* [OBJETIVO]
Responda às perguntas a seguir com base no trecho do documento abaixo, sobre crimes militares e políticos.
(a) Em que artigo do CPM estão previstos os crimes militares em tempo de guerra?
(b) De que lei se extraem, pela conjugação dos arts. 1º e 2º, os dois requisitos de ordem subjetiva e objetiva?
(c) Quem foi o relator do RC 1472, julgado pelo Tribunal Pleno?

* [TRECHO DO DOCUMENTO]
* * *

Há crimes militares em tempo de paz (artigo 9º do CPM) e crimes militares em tempo de guerra (artigo 10 do CPM).

Extrai-se de decisões do Supremo Tribunal Federal (v.g. RC n. 1473-SP, Rel. Min. Luiz Fux, 1ª Turma, DJ 18.12.2017), que “crimes políticos, para os fins do artigo 102, II, b, da Constituição Federal, são aqueles dirigidos, subjetiva e objetivamente, de modo imediato, contra o Estado como unidade orgânica das instituições políticas e sociais e, por conseguinte, definidos na Lei de Segurança Nacional, presentes as disposições gerais estabelecidas nos artigos 1º e 2º do mesmo diploma legal. 2. “Da conjugação dos arts. 1º e 2º da Lei nº 7.170/83, extraem-se dois requisitos, de ordem subjetiva e objetiva: i) motivação e objetivos políticos do agente, e ii) lesão real ou potencial à integridade territorial, à soberania nacional, ao regime representativo e democrático, à Federação ou ao Estado de Direito. Precedentes” ( RC 1472, Tribunal Pleno, Rel. Min. Dias Toffoli, Rev. Ministro Luiz Fux, unânime, j. 25/05/2016).

* * *

* [Entradas da coleção]
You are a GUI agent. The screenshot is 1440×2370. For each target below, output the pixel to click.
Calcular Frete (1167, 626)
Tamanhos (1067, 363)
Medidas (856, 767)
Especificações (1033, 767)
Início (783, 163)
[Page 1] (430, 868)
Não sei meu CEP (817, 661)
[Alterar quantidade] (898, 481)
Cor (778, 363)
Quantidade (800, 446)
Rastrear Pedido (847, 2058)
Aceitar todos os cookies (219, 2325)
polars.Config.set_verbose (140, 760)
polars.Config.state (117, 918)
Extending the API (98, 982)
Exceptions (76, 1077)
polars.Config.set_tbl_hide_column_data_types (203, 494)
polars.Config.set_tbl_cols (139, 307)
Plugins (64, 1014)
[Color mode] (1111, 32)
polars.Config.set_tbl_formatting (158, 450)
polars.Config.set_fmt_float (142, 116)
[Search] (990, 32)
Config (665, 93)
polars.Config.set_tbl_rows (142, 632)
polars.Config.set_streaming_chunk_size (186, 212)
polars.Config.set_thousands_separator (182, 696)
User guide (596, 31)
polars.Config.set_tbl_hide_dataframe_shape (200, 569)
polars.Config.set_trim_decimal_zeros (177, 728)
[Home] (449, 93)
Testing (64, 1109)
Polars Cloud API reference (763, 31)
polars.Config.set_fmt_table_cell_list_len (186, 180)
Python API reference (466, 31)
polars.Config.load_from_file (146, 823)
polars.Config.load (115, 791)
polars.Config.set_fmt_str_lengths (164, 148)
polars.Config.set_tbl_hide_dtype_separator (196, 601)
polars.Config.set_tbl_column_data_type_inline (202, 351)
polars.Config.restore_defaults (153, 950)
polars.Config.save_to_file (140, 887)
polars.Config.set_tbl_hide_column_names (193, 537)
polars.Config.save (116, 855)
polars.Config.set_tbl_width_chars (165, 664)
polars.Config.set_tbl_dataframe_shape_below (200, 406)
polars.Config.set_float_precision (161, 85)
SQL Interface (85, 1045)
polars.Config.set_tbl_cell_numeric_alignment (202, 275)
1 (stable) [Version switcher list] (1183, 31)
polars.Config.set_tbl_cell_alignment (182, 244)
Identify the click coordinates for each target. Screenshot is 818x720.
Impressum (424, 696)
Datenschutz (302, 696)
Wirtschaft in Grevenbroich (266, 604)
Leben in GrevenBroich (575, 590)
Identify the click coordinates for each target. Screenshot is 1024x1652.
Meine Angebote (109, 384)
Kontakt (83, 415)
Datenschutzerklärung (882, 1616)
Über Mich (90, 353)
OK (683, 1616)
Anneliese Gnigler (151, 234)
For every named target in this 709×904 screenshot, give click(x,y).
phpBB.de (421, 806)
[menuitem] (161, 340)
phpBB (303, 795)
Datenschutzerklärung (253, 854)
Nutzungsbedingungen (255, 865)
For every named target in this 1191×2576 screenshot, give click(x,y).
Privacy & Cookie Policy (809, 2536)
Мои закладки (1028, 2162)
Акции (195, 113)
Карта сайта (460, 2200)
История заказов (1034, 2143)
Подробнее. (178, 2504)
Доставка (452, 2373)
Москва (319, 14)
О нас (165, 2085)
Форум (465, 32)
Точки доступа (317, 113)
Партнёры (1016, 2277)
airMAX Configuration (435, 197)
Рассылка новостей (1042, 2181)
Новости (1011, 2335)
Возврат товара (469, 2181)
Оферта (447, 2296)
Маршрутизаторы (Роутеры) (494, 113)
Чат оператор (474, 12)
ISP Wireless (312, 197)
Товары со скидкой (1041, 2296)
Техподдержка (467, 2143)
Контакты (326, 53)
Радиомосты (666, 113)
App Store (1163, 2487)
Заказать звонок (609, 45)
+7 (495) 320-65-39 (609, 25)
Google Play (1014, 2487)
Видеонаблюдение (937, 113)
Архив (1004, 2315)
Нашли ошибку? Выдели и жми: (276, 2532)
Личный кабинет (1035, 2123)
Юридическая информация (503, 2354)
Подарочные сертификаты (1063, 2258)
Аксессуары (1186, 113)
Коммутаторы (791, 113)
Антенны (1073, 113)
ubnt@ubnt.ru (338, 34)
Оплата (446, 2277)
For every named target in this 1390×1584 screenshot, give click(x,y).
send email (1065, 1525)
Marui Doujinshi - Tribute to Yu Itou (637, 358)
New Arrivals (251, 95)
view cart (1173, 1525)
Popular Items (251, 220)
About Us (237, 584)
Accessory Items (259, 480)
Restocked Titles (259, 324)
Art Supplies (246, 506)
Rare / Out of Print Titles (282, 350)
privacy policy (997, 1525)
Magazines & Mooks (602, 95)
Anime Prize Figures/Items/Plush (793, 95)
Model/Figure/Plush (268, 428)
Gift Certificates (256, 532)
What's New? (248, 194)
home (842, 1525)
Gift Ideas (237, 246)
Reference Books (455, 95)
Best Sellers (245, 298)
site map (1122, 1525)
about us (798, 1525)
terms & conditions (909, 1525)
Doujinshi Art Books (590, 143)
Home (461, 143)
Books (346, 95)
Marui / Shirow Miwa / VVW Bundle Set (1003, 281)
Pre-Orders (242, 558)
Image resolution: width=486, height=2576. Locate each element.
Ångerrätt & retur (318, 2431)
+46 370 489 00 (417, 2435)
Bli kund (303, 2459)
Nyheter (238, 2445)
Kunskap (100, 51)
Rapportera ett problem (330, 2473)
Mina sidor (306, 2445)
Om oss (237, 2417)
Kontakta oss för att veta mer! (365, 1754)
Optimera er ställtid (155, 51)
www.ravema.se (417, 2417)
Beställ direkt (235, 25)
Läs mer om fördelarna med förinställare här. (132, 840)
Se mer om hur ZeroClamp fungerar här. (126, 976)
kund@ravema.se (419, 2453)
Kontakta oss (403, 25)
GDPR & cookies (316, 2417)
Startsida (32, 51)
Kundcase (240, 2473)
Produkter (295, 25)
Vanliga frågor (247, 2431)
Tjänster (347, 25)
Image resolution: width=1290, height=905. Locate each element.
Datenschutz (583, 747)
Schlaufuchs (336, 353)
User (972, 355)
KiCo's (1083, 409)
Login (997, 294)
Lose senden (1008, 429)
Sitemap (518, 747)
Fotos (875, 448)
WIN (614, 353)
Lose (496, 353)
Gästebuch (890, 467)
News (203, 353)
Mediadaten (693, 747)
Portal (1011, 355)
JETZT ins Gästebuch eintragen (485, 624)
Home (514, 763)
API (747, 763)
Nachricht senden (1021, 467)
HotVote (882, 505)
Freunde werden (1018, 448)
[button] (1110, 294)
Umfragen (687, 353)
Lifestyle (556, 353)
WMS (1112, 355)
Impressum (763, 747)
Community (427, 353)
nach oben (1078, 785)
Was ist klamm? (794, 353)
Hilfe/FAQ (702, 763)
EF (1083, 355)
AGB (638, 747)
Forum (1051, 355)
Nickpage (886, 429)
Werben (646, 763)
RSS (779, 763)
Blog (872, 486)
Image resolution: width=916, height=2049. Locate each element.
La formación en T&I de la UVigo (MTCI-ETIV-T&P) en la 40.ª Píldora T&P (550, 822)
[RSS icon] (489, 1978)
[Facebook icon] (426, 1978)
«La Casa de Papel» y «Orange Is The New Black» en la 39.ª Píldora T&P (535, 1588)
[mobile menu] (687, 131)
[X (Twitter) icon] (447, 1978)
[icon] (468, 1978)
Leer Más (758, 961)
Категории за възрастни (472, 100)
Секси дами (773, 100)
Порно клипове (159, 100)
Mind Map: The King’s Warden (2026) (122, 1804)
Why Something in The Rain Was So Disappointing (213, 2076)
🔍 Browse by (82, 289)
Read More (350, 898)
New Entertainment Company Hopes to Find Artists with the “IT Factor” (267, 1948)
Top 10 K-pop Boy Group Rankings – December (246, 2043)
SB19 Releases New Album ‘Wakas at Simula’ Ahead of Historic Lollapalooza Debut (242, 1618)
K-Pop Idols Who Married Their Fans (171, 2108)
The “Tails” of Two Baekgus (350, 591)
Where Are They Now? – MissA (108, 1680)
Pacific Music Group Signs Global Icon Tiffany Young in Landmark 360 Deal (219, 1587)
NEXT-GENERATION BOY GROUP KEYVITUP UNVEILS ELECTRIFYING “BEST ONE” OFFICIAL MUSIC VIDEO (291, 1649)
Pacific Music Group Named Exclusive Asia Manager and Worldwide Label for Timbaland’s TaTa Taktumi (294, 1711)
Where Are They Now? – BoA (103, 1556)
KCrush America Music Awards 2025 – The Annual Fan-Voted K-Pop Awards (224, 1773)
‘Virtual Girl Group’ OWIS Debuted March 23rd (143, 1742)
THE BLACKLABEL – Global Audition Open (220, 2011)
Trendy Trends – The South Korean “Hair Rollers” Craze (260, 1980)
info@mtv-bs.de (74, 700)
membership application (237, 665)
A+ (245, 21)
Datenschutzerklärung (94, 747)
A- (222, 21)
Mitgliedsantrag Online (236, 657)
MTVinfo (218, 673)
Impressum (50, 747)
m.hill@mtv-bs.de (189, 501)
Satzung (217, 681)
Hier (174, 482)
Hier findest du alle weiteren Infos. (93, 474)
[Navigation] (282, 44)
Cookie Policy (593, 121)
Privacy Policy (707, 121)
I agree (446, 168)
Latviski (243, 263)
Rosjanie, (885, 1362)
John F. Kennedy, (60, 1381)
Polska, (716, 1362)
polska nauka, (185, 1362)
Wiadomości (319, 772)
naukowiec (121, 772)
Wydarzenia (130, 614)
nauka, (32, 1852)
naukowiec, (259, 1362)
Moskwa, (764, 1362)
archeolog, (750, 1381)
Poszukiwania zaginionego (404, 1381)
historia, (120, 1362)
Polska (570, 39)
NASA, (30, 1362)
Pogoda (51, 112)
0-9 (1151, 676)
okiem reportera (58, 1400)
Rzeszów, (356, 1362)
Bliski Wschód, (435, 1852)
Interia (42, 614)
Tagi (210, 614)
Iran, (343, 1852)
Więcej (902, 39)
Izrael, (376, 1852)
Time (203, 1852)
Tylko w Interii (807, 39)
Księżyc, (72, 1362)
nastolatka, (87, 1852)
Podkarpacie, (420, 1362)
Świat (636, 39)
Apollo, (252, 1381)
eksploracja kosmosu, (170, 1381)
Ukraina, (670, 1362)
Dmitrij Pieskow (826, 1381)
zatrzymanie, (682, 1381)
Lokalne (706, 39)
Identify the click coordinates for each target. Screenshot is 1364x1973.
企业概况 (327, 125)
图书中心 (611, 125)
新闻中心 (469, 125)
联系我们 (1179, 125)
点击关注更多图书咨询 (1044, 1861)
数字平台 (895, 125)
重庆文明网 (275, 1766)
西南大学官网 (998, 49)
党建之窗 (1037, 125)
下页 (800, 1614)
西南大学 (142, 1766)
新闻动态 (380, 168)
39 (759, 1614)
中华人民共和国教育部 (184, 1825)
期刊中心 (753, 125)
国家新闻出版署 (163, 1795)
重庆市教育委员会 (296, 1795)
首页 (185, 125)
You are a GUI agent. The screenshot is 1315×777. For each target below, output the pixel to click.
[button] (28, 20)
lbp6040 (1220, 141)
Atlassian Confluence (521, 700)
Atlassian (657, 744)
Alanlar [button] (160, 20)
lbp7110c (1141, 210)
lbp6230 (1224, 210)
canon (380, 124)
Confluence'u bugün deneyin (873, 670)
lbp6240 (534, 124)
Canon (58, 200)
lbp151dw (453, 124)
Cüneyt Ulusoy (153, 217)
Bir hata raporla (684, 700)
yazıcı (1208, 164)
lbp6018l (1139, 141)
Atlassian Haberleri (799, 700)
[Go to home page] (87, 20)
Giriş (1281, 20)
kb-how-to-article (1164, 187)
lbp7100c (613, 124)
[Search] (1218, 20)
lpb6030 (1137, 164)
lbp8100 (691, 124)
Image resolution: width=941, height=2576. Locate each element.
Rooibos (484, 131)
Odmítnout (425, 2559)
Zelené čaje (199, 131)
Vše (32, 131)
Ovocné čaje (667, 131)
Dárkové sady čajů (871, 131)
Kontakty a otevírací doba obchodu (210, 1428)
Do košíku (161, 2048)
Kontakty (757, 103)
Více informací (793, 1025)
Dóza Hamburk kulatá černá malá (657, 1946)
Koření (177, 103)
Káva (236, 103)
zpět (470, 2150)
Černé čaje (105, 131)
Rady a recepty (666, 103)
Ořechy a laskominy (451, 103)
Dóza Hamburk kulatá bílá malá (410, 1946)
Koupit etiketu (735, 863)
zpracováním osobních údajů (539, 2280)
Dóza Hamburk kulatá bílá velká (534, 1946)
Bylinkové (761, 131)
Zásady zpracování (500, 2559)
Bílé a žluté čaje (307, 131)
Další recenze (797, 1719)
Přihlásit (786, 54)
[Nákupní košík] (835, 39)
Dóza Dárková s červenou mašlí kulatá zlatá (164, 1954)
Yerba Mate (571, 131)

* * *

* [SOLUÇÃO]
(a) No artigo 10 do CPM.
(b) Da Lei nº 7.170/83.
(c) O Ministro Dias Toffoli.